Turkey And Nigeria Sign Defence And Investment Accords

Wednesday 28th January 2026

By inAfrika Newsroom

Turkey Nigeria trade target talks have moved into implementation after the two countries signed new agreements spanning defence cooperation, infrastructure, and investment, with Ankara saying it wants to lift bilateral trade from about $2 billion to $5 billion.

Turkish President Tayyip Erdogan announced the goal after meeting Nigerian President Bola Tinubu, according to Reuters, as officials signed multiple accords that also referenced cooperation against insurgency pressures affecting parts of the Sahel and Nigeria’s north.

The agreements come at a time when Nigeria is actively courting foreign capital to support industrialisation, transport upgrades, and security modernisation, while Turkey has expanded its commercial and security footprint across Africa through contracting, aviation, and defence exports.

For Nigeria, the political timing is sensitive: Tinubu’s administration has pushed economic reforms and investment outreach since 2023, while facing public pressure over cost-of-living strains, insecurity, and infrastructure deficits. For Turkey, Nigeria is a high-value partner due to its population scale, regional influence, and demand for construction and industrial capacity.

Defence cooperation is likely to attract immediate attention. Reuters reported that the two sides agreed to deepen cooperation in military training and intelligence, and that Nigerian officials were expected to engage Turkish defence firms during the visit.
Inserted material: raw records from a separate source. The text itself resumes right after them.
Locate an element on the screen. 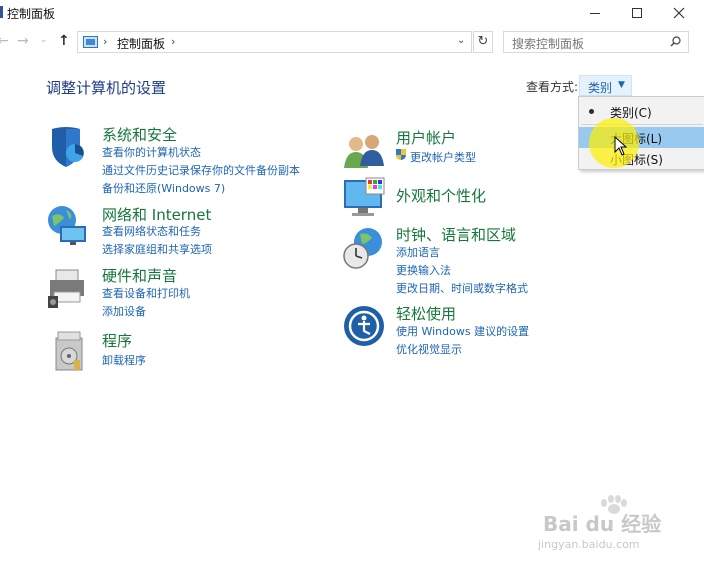  maximize-button is located at coordinates (637, 13).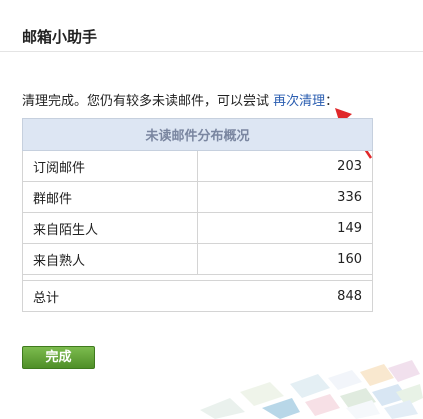 The width and height of the screenshot is (423, 419). I want to click on table-total-row: 总计 848, so click(198, 296).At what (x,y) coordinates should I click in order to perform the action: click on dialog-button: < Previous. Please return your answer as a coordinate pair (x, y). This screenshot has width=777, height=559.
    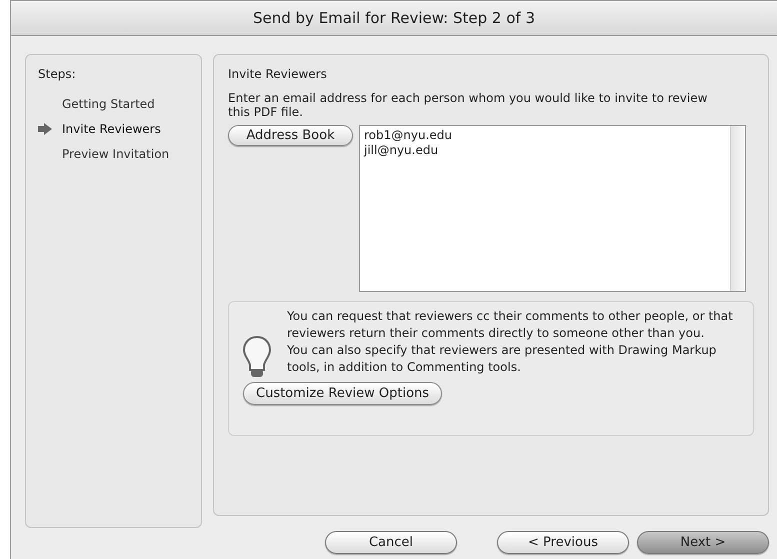
    Looking at the image, I should click on (563, 542).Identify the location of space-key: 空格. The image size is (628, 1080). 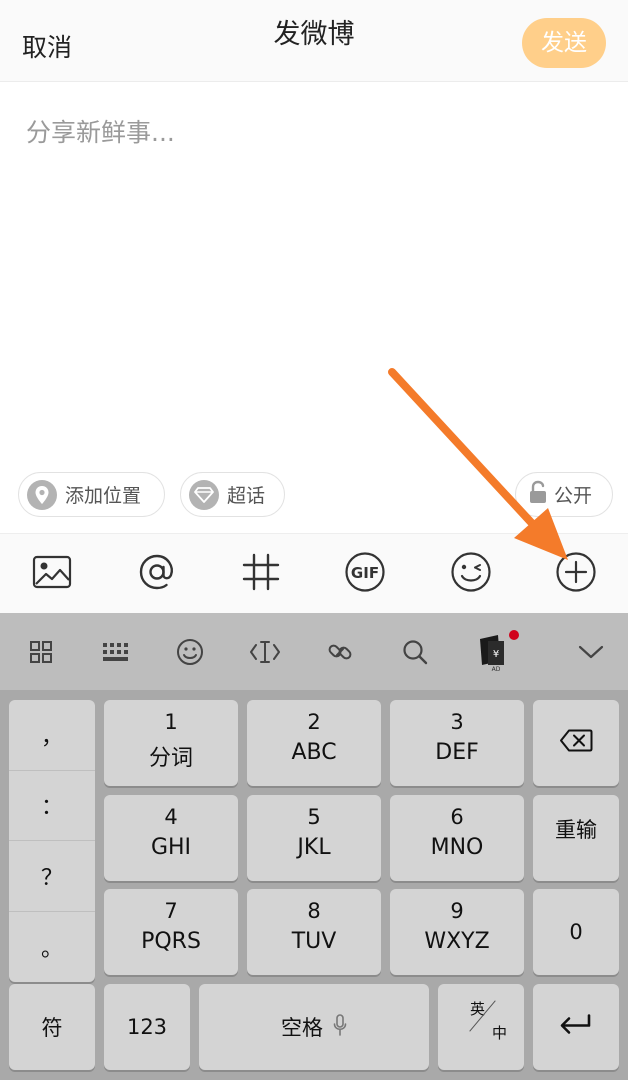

Trade specialists said a $5 billion target is achievable only if financing, logistics, and project execution align. That typically requires bankable pipelines, clear procurement rules, and predictable foreign exchange access for importing capital equipment—constraints that have challenged large-scale delivery in several African markets.

Next steps

Turkey Nigeria trade target work is expected to move into sector plans covering defence procurement channels, infrastructure project identification, and trade facilitation steps that can convert MoUs into signed contracts and shipments.

Why it matters

A deeper Turkey–Nigeria relationship could reshape procurement and infrastructure competition in West Africa, while expanding defence and industrial partnerships beyond traditional European, Gulf, and Chinese channels.